EXERCISE PROMPT |
I would like every line of the records below that contains the word "Collapse" copied.

---------- DATA ----------

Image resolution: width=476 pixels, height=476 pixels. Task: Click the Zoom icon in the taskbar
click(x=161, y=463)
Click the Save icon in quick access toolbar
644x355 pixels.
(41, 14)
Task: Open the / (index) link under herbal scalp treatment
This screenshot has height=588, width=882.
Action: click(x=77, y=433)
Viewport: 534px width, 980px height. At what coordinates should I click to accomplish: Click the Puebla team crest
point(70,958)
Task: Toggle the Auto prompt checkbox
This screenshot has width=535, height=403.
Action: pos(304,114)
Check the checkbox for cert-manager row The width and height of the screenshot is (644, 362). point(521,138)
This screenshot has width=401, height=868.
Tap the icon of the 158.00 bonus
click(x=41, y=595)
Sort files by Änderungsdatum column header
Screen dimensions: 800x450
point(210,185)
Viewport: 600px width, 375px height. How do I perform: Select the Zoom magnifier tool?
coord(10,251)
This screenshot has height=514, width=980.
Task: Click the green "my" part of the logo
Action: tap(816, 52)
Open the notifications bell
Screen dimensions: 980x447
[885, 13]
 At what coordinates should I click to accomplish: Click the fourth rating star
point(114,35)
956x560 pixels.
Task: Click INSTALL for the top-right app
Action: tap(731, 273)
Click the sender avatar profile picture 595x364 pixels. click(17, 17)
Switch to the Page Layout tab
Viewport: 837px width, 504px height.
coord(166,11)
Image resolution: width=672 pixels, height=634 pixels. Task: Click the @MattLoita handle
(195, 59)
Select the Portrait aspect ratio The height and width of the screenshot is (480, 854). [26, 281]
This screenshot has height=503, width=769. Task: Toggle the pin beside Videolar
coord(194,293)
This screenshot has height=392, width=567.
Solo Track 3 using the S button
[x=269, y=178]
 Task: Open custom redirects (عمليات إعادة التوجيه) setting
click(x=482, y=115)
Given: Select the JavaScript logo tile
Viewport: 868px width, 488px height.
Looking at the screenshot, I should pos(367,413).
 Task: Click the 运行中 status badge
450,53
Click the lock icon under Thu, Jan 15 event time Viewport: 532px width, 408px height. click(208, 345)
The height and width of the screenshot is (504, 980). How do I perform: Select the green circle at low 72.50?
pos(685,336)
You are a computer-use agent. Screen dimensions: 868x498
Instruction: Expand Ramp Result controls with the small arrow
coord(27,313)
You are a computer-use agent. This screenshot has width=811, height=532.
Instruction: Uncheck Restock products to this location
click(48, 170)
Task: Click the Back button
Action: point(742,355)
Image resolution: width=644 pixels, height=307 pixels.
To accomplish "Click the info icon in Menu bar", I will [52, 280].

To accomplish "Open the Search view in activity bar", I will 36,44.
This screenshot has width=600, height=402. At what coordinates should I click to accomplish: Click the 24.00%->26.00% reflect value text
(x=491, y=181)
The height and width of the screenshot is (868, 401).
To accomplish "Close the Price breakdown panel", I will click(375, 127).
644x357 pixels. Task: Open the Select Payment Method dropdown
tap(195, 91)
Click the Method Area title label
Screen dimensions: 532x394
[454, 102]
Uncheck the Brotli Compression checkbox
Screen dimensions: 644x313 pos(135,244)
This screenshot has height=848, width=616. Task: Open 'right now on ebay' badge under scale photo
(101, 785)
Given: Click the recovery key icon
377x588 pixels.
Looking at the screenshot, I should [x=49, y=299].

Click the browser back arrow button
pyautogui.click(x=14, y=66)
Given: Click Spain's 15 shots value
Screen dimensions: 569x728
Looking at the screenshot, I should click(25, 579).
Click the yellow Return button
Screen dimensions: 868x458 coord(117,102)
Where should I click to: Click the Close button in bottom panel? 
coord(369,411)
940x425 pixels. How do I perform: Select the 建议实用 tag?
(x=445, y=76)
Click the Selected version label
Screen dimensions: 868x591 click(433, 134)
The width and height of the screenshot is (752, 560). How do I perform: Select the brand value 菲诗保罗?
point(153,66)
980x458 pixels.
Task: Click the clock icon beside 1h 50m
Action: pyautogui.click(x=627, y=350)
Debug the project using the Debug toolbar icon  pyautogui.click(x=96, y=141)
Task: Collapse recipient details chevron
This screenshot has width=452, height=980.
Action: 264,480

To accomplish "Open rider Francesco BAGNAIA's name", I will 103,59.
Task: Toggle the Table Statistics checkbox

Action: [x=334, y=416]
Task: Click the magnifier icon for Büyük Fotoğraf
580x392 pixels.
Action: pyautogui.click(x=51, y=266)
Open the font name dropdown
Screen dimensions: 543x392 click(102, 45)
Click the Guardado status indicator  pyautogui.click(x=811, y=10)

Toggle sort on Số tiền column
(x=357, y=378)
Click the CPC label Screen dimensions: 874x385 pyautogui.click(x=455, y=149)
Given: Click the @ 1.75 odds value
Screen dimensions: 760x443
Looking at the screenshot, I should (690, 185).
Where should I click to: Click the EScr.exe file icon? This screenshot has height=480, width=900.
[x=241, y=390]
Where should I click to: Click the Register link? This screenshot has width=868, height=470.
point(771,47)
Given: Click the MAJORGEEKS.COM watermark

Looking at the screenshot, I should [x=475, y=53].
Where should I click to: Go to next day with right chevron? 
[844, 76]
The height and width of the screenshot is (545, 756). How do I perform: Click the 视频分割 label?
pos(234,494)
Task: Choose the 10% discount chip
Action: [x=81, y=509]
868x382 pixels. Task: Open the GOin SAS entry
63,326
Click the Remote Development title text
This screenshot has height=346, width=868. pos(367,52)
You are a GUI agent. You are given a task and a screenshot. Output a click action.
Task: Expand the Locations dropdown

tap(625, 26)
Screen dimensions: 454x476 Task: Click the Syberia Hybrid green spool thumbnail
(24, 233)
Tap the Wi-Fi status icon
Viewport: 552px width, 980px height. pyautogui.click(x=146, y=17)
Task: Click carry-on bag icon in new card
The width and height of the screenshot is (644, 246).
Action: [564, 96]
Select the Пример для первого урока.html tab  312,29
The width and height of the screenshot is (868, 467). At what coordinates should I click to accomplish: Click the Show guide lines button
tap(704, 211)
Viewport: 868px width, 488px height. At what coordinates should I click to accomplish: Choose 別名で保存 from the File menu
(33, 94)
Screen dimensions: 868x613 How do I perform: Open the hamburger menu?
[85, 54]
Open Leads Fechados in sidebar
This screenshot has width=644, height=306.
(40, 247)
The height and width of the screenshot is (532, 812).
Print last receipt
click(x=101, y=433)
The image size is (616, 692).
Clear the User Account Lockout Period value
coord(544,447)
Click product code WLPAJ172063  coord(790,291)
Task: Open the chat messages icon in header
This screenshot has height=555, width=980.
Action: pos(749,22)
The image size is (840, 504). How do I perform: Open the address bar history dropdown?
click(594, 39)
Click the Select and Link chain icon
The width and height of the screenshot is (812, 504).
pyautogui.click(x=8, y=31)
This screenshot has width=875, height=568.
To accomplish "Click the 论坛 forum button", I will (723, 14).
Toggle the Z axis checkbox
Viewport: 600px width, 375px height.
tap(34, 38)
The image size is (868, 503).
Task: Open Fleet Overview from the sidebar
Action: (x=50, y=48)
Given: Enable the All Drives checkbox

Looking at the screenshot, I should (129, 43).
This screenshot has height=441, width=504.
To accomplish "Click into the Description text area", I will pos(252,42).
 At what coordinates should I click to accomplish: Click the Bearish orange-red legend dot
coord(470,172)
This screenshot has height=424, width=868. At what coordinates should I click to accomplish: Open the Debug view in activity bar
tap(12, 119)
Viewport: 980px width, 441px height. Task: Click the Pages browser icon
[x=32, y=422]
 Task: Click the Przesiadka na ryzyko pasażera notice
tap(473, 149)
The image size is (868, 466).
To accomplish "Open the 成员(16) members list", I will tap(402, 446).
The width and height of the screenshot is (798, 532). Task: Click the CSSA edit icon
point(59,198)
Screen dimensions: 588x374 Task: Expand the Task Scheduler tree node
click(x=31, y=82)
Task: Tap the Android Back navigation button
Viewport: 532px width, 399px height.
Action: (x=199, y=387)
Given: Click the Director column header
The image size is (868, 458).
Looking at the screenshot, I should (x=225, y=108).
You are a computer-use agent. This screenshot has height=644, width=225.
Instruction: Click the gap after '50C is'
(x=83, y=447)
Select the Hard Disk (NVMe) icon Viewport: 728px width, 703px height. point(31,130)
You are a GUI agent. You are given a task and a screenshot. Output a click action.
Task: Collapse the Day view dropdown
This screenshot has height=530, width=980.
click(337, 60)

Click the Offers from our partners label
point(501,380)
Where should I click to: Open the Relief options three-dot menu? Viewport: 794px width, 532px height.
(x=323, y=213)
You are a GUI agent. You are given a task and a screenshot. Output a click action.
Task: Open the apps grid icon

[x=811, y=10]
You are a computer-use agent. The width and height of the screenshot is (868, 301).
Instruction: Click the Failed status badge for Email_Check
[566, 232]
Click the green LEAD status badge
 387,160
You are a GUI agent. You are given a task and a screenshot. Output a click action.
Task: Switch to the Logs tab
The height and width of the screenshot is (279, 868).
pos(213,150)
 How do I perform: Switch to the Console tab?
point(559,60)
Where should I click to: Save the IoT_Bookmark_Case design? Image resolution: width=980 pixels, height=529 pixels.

----------

TASK SOLUTION |
Task: Collapse recipient details chevron
Task: Collapse the Day view dropdown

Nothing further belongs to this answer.